== Segment start ==
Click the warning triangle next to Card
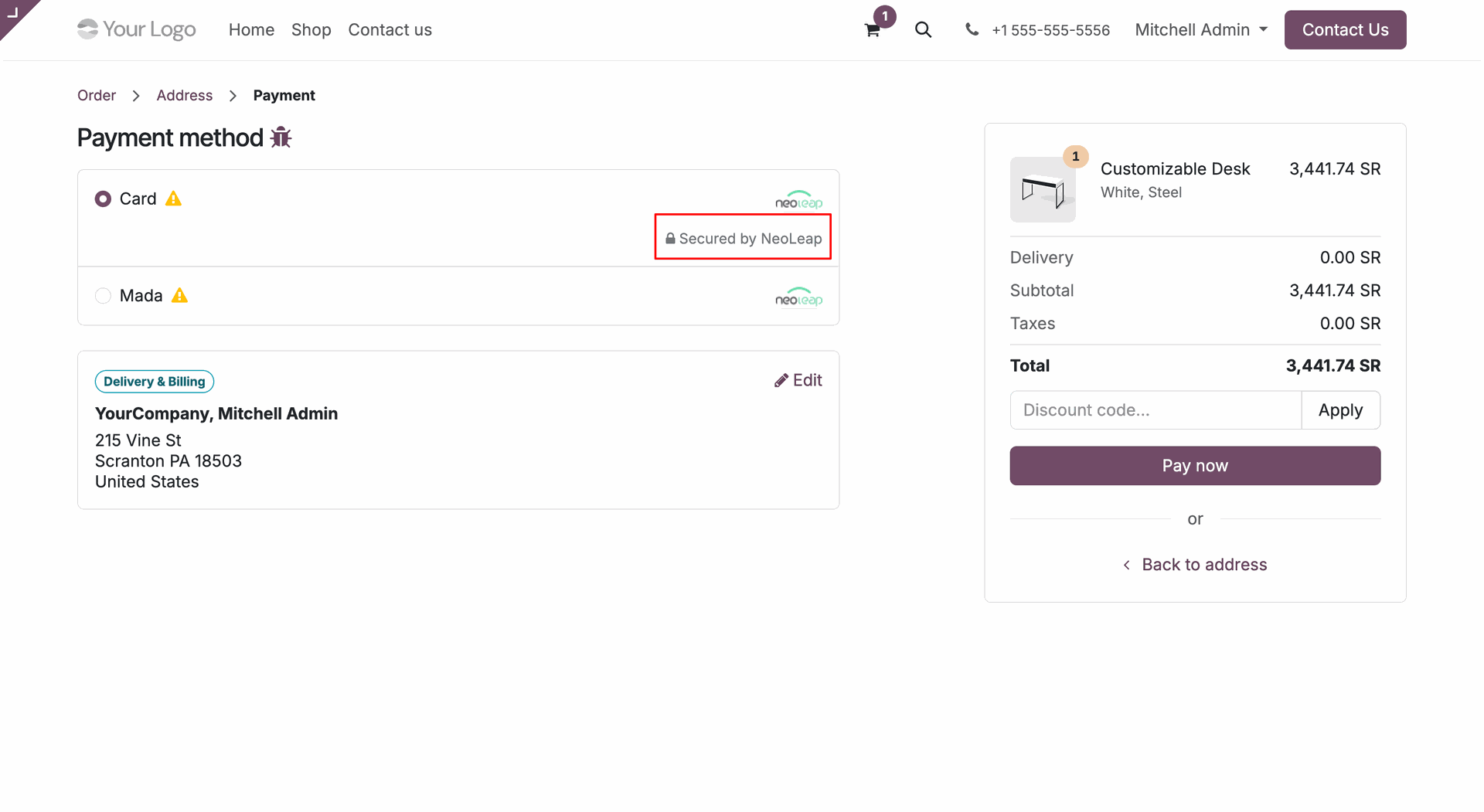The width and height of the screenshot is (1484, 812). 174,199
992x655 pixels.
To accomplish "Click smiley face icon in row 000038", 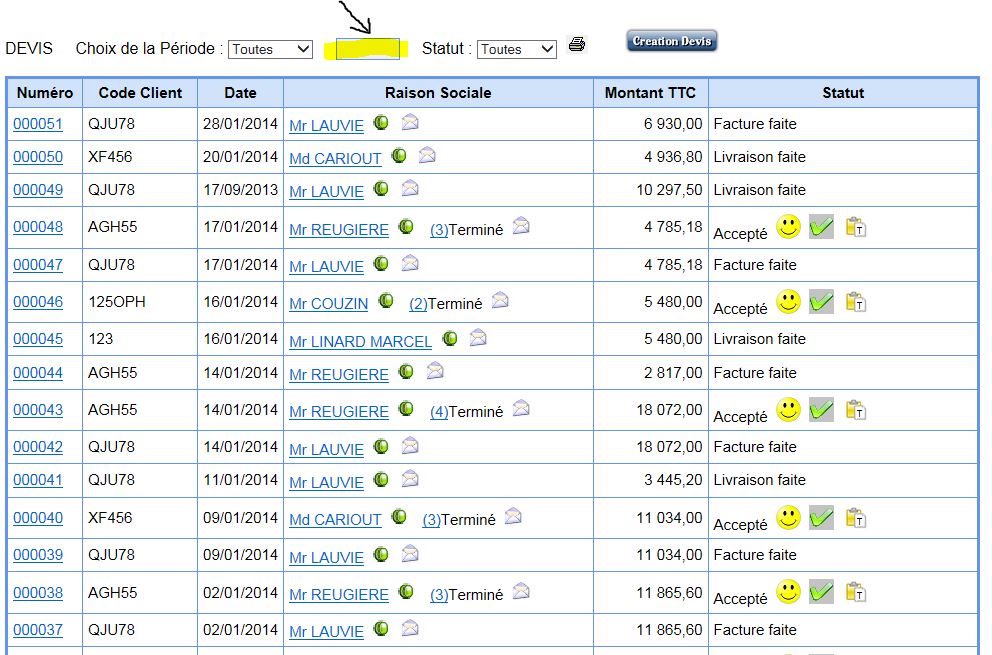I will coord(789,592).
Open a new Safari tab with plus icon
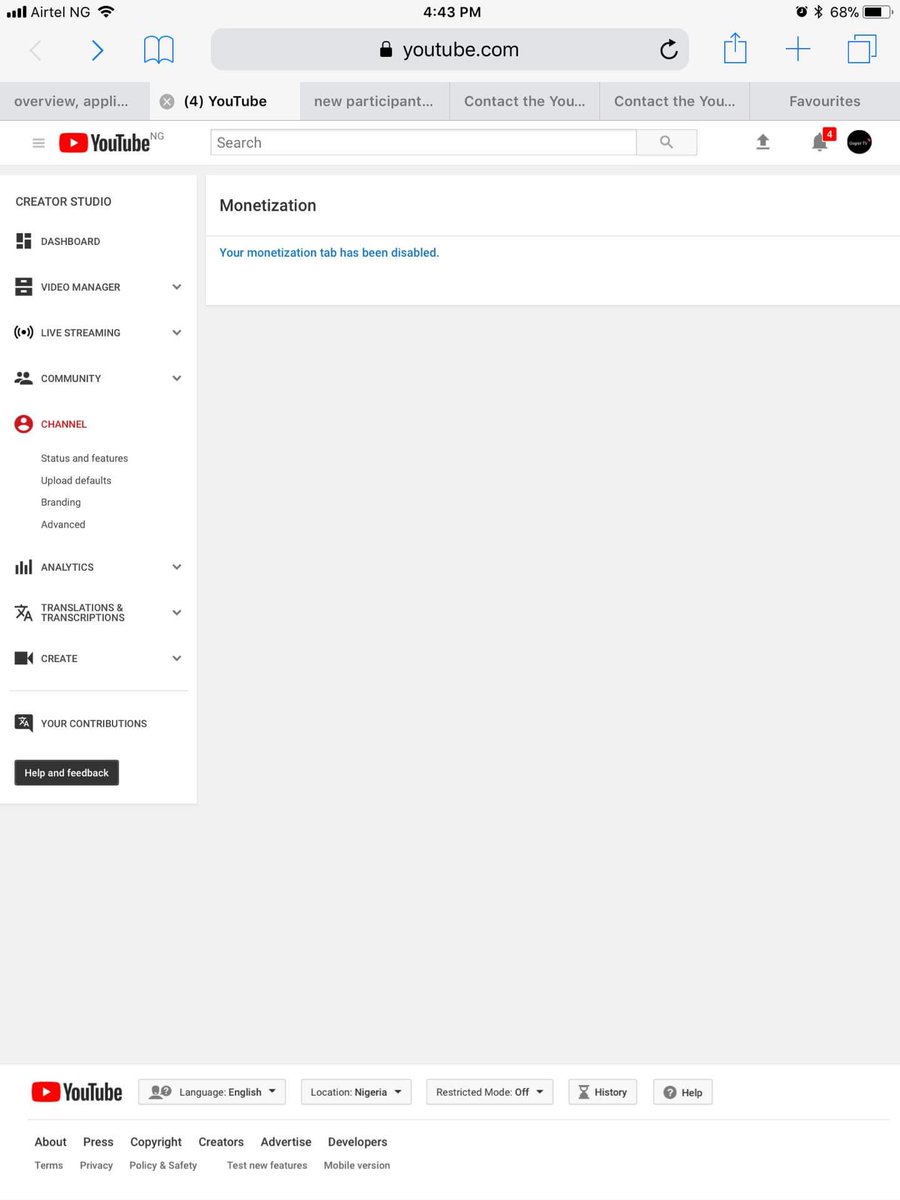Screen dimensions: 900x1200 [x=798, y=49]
== Segment end ==
== Segment start ==
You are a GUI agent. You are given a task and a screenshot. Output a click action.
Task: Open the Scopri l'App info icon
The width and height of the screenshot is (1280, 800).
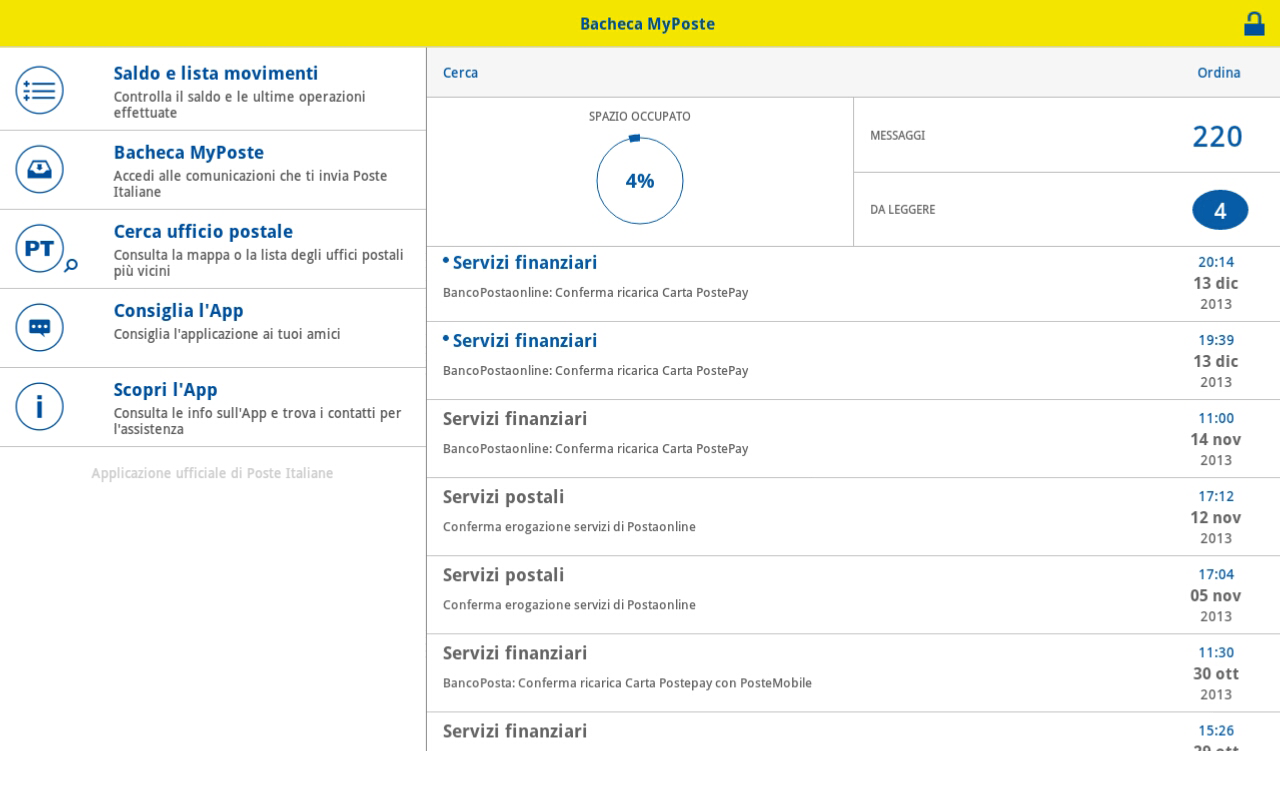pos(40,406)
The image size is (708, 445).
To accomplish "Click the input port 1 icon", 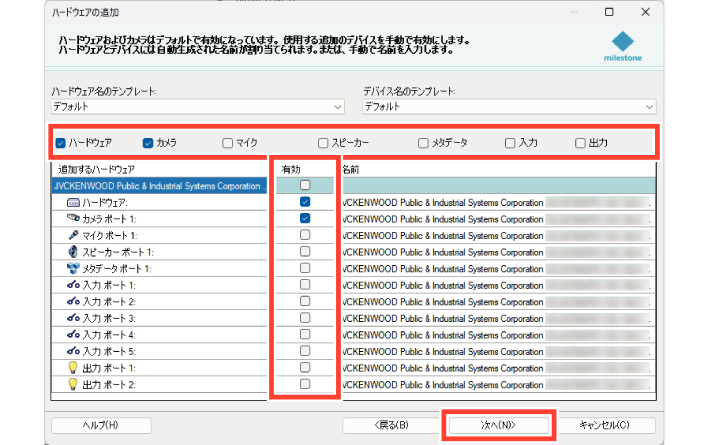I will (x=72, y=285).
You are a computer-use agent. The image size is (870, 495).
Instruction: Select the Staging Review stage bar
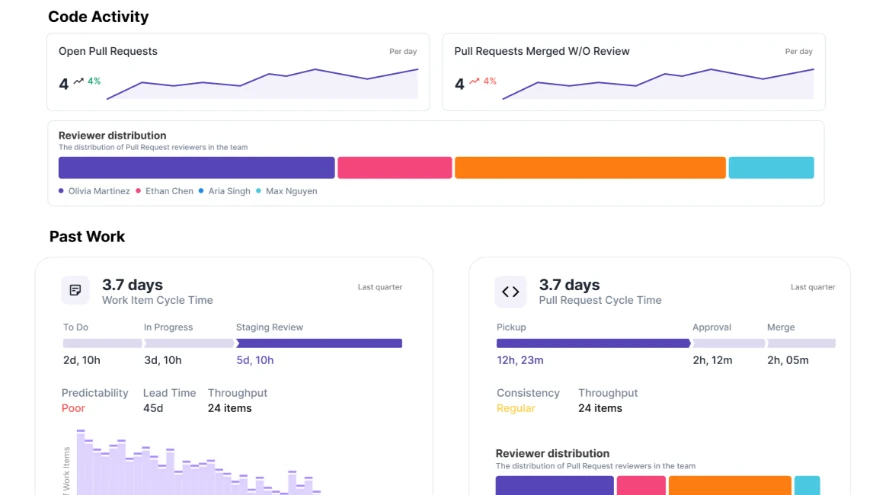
== Segment end ==
== Segment start ==
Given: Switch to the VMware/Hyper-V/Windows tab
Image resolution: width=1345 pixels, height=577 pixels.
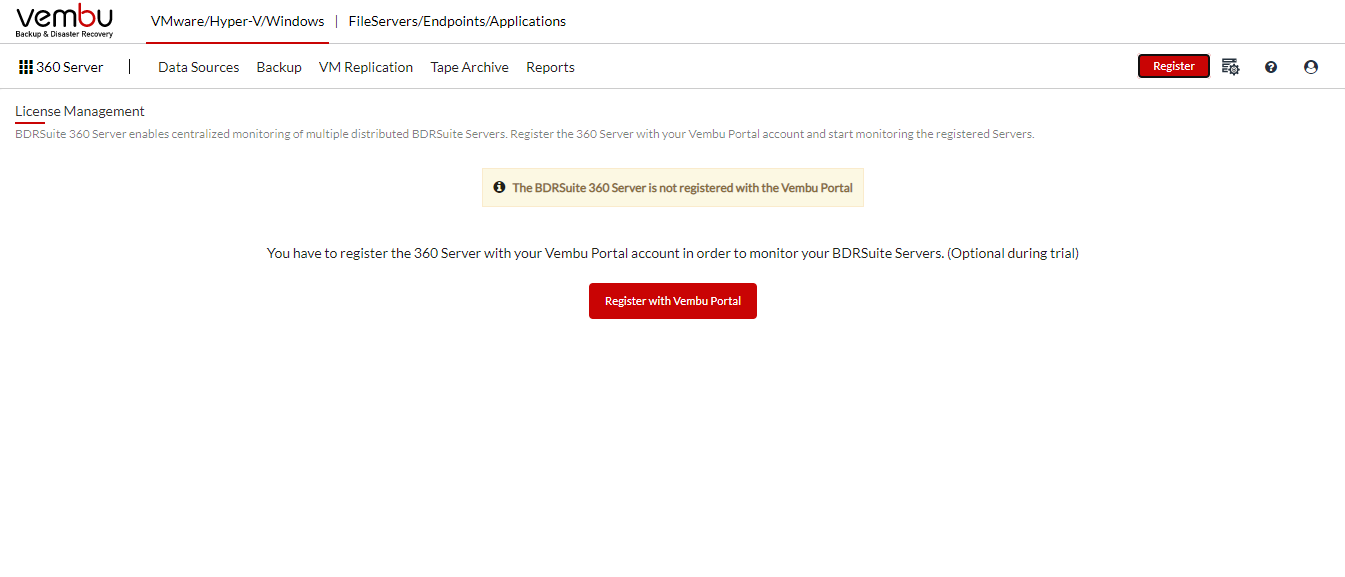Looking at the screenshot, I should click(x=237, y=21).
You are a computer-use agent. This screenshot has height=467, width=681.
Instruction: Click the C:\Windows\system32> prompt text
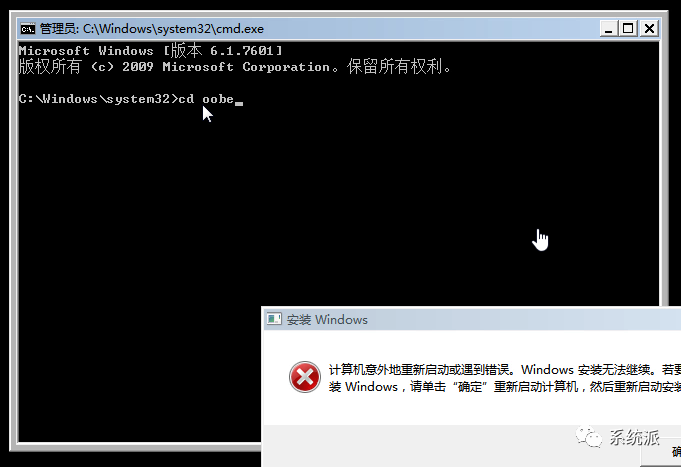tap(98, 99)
== Segment end ==
**ABOUT THIS TASK:** Every line above that holds the string "agent" should be copied out.

**EXPECTED OUTPUT:**
You are a GUI agent. You are given a task and a screenshot. Output a click action.
You are a computer-use agent. The image size is (870, 495).
You are a computer-use agent. This screenshot has height=467, width=681.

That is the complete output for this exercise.